Playing with Tor

I’ve been using Tor for a while now, and have been tinkering with settings to try to get it work right. One of the many frustrating things is DNS leaking whereby an application resolves DNS using the host DNS and not via Tor. Consequently, since the DNS server of your PoP (Point of Presence) is usually your ISP’s DNS server, or a DNS server maintained by your ISP, they can easily eavesdrop on your surfing behaviour, by simply connecting a DNS query with a traffic stream to that same IP soon afterwards.
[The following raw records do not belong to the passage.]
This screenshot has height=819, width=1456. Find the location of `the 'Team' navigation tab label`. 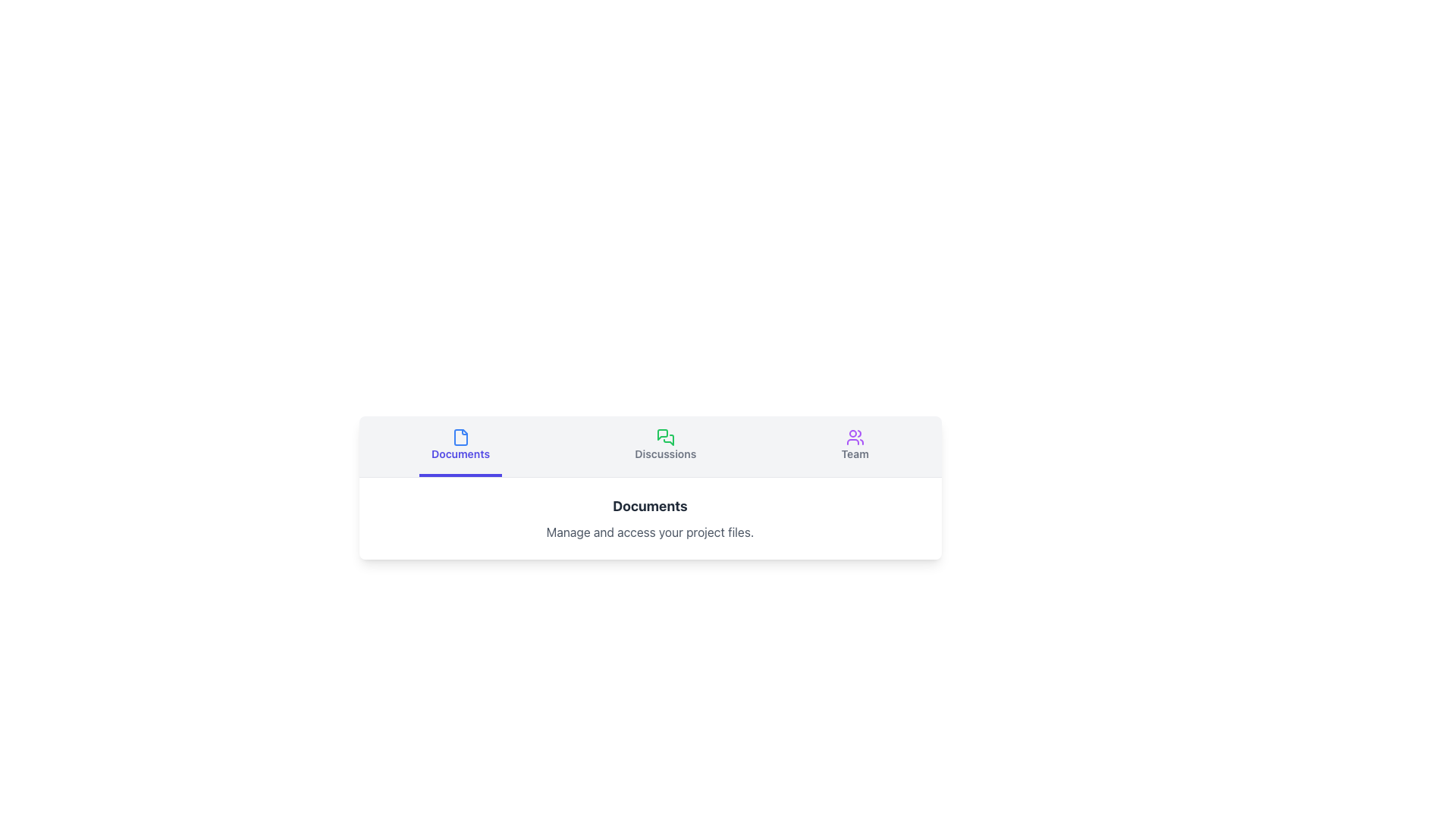

the 'Team' navigation tab label is located at coordinates (855, 453).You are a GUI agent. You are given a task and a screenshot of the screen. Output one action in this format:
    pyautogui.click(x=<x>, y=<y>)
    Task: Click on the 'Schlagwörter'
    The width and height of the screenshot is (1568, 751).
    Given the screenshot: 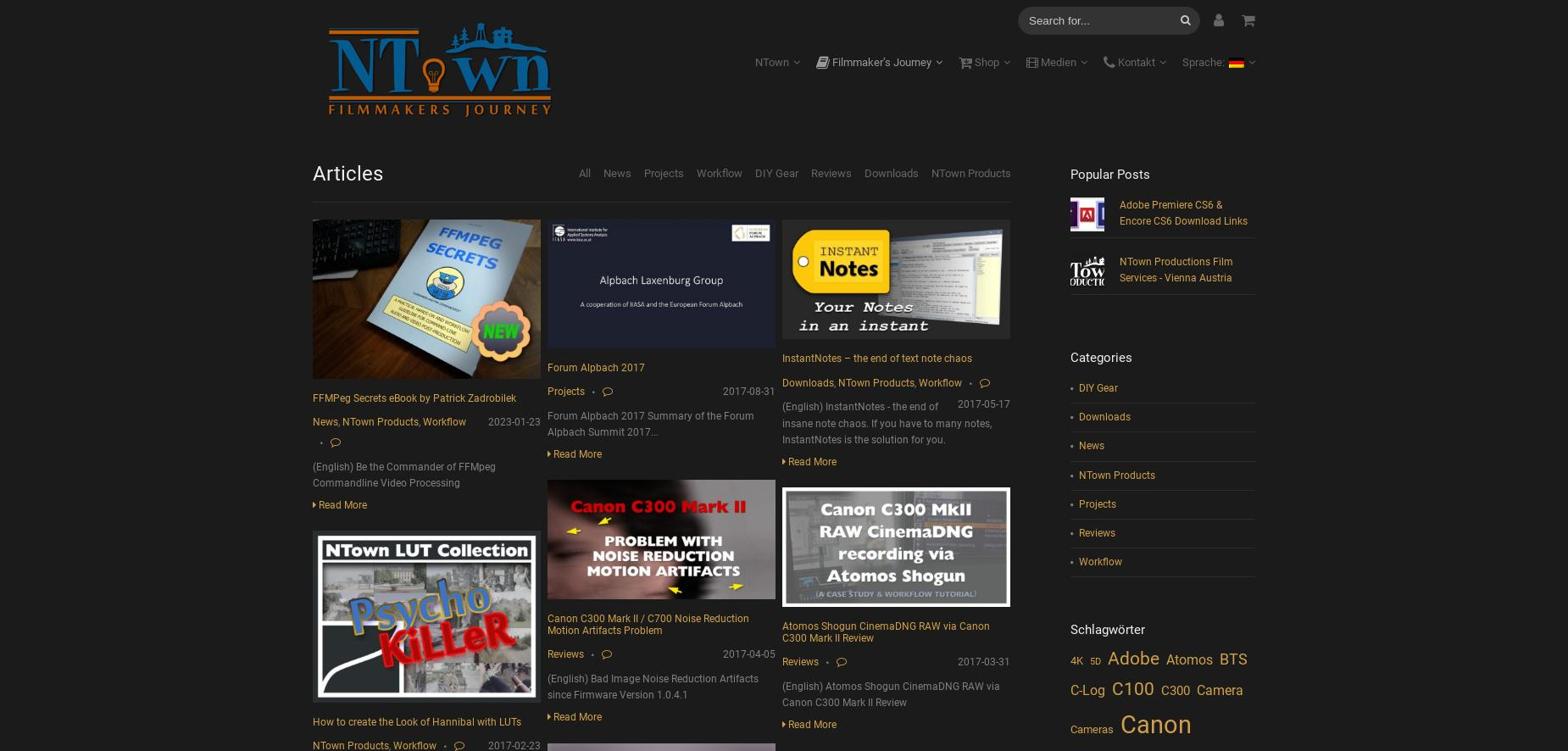 What is the action you would take?
    pyautogui.click(x=1105, y=629)
    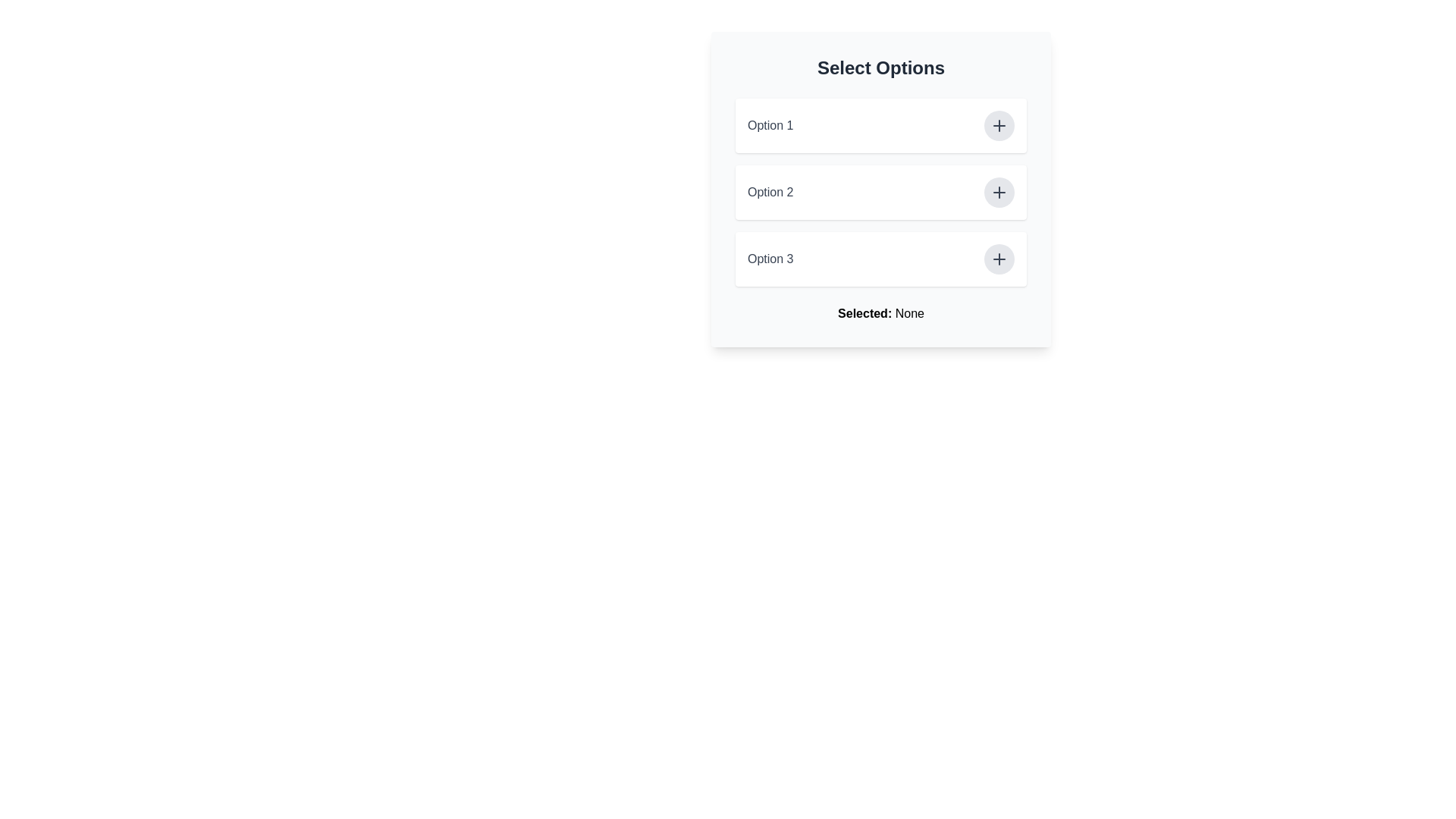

Using DNS via Tor is a bit of a pain, but there are various ways I’ve found that seem to work. Some better than others.

Solution 1: Local DNS Host

It is possible to setup Tor to act as a local DNS host by using the “DNSPort 53″ directive within the torrc. However, you will need to run tor (or Vidalia) as root in order to be able to open this port.

Once this is done, you can add 127.0.0.1 to your DNS hosts list in /etc/resolv.conf. To account for when Tor isn’t running, I add my true DNS afterwards so my resolv.conf would be:

nameserver 127.0.0.1
nameserver 192.168.0.1

Which means it should  resolve through Tor first, then my ISP DNS if that fails. Tor DNS only responds to A-records, MX and NS queries return an error.

If you turn on DEBUG level logging in Vidalia, you can test if DNS is working by trying to ping a host and seeing if Tor receives a DNS request.

Solution 2: Wrapper

Probably an easier method than above, is to use a wrapper tool, such as torsocks or proxychains. My preference is proxychains and you’ll see why.

Torsocks, as its name suggests is built by the same group who created tor and wraps the application you pass to it, tunnelling all traffic through tor. However, it seems rather quirky to me, and when used with some apps, it drops out several pages of LD_PRELOAD errors and the application either doesn’t start or starts without access to the net.

Proxychains, similarly wraps an application and tunnels traffic through a proxy (including its DNS queries, by default.) Not specifically Tor, but it does come with its config already setup for Tor and works fine. When you start it up with an application, by default, it shows all the DNS queries it makes (configurable). It also allows you to chain proxies (hence the name) so proxy A to proxy B to proxy C, etc. to make it even harder to follow your traffic. It even allows you to randomise your proxy chains so one request might go A-B-C and the next might go A-C-B.

At the moment I use the DNS method to hide my DNS traffic on most of my linux applications, then use proxychains on anything I specifically want to tunnel through Tor, such as browser sessions or the occasional BitTorrent download.